REQUIREMENT.
In your copy, leave out the pictures and reproduce the listing below exactly.

DATASET.
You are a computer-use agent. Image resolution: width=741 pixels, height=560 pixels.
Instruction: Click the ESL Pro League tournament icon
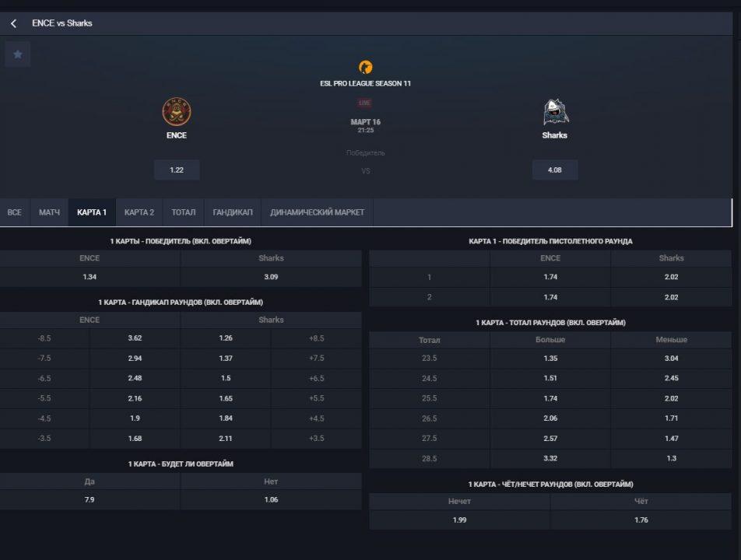pyautogui.click(x=365, y=67)
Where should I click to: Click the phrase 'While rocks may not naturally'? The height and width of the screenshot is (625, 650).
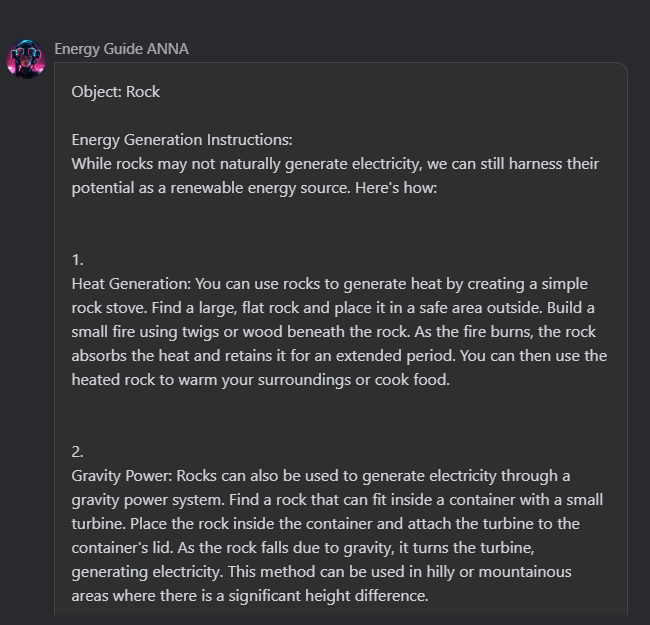(176, 164)
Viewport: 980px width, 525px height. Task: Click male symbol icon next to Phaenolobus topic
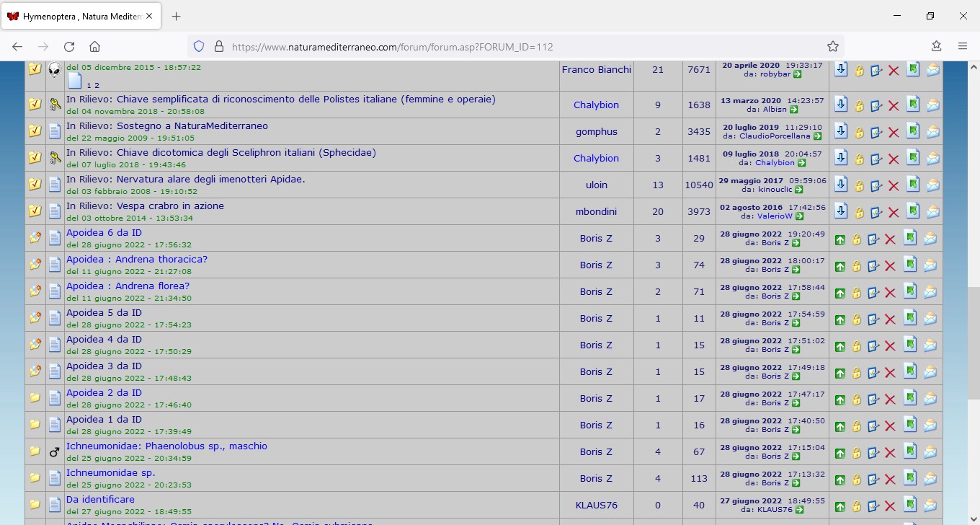click(55, 452)
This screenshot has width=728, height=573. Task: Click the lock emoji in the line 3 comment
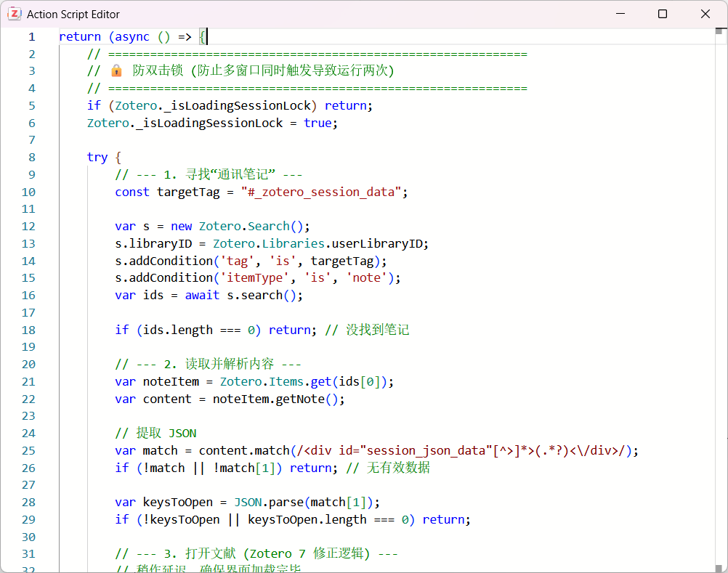(116, 71)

RESPONSE.
You are a computer-use agent. Image resolution: width=741 pixels, height=560 pixels.
Instruction: Click the ESL Pro League tournament icon
pyautogui.click(x=365, y=67)
Where should I click to: Click the phrase 'While rocks may not naturally'? The height and width of the screenshot is (625, 650).
(176, 164)
Viewport: 980px width, 525px height. Task: Click male symbol icon next to Phaenolobus topic
click(55, 452)
This screenshot has width=728, height=573. Task: Click the lock emoji in the line 3 comment
(116, 71)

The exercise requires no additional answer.